However, none of these British equivocations would matter for Northern rangatira with regards to the official treaty: they signed only one document in their own language, te Tiriti. This explicitly upheld their rangatiratanga first recognised in He Whakaputanga while building on their partnership with the British Crown, in particular with regards to the management of Pakeha settlers through the appointment of a Governor. An account handed down to descendants of the rangatira is that a first draft of the treaty was offered to them in the lead-up to the signing, “te tiriti tuatahi”. This early draft was rejected by the rangatira before the 6 February as it offered to cede mana to the Queen of England, which was considered unacceptable, and in the final version was corrected to offering kawanatanga instead.
Te Tiriti o Waitangi: 5 February 1840
Over a two day period (5 and 6 February 1840) more than 500 Maori assembled at Waitangi on the grounds before the Residency and debated the merits of agreeing to a treaty with the British Crown’s representative William Hobson. On the first day, Hobson, echoed by the missionaries present, presented the rationale for te Tiriti in terms that seemed compatible with the expectations and prior requests of Northern rangatira, in a very short opening address:
‘[…] The people of Great Britain are, thank God! free; and, so long as they do not transgress the laws, they can go where they please, and their sovereign has not power to restrain them. You have sold them lands here and encouraged them to come here. Her Majesty, always ready to protect her subjects, is also always ready to restrain them.

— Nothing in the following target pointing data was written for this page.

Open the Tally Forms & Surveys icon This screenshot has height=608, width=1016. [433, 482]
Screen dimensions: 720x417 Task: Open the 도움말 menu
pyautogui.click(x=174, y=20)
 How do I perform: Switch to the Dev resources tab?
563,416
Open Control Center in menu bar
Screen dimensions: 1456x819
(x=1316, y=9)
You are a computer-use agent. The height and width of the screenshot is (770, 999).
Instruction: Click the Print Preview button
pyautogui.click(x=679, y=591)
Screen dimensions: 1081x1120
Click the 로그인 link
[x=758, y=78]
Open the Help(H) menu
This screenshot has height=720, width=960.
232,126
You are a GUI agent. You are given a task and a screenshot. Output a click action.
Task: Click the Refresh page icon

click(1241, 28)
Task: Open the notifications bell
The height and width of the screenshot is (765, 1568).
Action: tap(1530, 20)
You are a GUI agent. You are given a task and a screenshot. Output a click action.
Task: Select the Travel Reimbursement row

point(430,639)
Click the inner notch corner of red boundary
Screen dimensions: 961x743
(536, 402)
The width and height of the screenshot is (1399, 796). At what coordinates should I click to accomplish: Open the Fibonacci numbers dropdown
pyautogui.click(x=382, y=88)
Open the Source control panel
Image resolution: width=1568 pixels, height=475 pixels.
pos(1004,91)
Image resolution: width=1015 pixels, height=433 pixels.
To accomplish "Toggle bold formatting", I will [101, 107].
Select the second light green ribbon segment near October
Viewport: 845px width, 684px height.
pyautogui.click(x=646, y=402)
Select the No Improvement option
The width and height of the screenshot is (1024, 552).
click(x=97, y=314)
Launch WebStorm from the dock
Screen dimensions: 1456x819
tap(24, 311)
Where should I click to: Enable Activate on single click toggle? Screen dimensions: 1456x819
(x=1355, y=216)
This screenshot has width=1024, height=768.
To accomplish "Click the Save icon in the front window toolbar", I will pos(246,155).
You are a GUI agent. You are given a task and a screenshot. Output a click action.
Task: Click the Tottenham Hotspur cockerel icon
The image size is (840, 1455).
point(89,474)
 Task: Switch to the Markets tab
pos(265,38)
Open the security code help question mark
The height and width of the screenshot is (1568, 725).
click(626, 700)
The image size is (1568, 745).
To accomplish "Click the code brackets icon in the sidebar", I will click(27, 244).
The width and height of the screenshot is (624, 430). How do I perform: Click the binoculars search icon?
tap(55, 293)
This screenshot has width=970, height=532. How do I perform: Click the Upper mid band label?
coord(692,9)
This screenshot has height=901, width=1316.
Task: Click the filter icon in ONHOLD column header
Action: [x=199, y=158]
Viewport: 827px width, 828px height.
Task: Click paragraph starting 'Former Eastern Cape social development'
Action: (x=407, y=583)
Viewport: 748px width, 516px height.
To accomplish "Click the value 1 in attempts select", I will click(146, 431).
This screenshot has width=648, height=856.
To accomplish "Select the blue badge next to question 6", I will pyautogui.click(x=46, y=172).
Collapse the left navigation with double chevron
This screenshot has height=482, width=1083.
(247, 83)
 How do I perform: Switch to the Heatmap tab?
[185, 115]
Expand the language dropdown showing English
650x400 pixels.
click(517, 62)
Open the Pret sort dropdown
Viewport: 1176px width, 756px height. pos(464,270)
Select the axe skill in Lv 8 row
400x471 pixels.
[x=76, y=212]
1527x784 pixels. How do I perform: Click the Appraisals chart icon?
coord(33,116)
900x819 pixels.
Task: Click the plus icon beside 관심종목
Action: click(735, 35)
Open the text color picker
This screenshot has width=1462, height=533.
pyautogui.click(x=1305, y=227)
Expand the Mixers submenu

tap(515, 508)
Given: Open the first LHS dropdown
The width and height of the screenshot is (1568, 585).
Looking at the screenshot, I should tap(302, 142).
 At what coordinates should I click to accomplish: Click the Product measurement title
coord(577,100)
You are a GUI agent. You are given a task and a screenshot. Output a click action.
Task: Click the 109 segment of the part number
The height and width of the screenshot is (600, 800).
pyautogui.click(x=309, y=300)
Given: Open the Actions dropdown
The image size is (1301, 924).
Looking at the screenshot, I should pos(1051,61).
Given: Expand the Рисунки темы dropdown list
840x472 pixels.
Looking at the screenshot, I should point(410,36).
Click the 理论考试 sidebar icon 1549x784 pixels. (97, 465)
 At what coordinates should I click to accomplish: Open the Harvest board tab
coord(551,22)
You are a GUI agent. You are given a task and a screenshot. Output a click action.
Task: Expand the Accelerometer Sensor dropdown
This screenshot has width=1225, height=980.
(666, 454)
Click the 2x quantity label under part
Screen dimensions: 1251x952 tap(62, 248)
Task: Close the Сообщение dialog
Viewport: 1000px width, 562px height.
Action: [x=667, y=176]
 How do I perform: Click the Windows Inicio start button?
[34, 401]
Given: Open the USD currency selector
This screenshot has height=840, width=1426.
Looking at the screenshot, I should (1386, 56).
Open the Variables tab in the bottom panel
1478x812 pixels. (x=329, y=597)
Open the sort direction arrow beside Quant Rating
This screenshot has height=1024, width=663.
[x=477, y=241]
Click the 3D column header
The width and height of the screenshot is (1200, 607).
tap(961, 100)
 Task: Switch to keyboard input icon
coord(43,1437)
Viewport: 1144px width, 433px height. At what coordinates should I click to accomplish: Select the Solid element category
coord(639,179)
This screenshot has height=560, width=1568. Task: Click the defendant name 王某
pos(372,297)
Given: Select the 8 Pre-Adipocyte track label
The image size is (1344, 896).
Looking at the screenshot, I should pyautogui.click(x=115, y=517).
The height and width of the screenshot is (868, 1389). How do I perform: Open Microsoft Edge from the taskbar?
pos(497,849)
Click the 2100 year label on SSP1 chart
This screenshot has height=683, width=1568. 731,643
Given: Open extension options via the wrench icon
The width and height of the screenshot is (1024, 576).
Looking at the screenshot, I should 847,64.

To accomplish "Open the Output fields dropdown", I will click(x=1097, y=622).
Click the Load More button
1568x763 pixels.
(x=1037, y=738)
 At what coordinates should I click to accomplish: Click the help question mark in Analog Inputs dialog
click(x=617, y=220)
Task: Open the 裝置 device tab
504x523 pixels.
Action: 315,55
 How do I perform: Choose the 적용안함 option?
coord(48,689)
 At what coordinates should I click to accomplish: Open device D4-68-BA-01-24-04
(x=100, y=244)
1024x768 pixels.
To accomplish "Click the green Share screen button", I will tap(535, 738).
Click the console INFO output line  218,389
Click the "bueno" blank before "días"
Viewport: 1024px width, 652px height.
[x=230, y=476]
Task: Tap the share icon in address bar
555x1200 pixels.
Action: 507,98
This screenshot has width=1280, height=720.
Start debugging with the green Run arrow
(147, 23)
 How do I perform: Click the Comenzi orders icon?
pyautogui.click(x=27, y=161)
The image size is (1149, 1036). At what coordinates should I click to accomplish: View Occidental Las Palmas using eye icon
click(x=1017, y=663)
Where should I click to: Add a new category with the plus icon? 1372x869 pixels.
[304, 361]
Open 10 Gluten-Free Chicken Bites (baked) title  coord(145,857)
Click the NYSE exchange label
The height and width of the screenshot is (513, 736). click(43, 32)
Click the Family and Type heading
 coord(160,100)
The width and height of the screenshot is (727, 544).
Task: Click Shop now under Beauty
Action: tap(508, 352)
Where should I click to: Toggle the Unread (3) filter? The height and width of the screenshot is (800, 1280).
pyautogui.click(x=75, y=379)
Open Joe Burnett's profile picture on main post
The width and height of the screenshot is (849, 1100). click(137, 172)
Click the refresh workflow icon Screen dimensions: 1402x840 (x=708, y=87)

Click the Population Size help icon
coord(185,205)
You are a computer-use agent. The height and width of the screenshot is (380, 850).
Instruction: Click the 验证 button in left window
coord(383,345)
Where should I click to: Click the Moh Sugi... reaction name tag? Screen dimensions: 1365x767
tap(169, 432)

Her Majesty the Queen asks you to sign this treaty, and so give her that power which shall enable her to restrain them.
You yourselves have often asked the King of England to extend his protection unto you. Her Majesty now offers you that protection in this treaty.’
William Hobson’s message seems clear: the overriding purpose of Te Tiriti was that the rangatira agreed to confer upon him governorship, or as the Waitangi Tribunal put it: ‘the exercise of authority over British subjects only’.
The text of the treaty was then read out to all assembled, and the debate around the signing began. Kaiteke (also known as Te Kemara), Hone Heke, Tamati Waka Nene, Rewa are some of the tupuna who addressed Hobson, and various attempts to record recollections of the translations of their speeches was made by Pakeha present. The first speakers, such as Kaiteke/Te Kemara, were from the host hapu at Waitangi, and spoke out resolutely against te Tiriti. These and other later speakers who opposed the signing are recorded as emphasising the further loss of mana Te Tiriti would heap on the ongoing loss of land, citing: loss of authority, control and possession of the land, particularly if soldiers arrived; the possibility of becoming another Port Jackson or of future servitude at the hands of increasing numbers of settlers; and examples of crooked land and trade deals by missionaries and other Pakeha. They also rejected the position of Governor on the basis that he might become superior to them, and questioned Hobson’s ability to enforce law and order amongst the Pakeha. Those in favour of te Tiriti, particularly the last orators from the Hokianga, such as Tamati Waka Nene and Patuone, spoke in favour of signing as a pragmatic recognition of the arrival of settlers in increasing numbers, and a protection against the potential consequences of this trend. To this end the Hokianga chiefs highlighted variously: the benefits of Pakeha trade; the need for Pakeha administration over increasing numbers of Pakeha settlers not controlled by the rangatira and the often dubious land deals that followed; and also, the importance of a British presence as a buttress against the possibility of enslavement or conquest by some less-enlightened colonial power.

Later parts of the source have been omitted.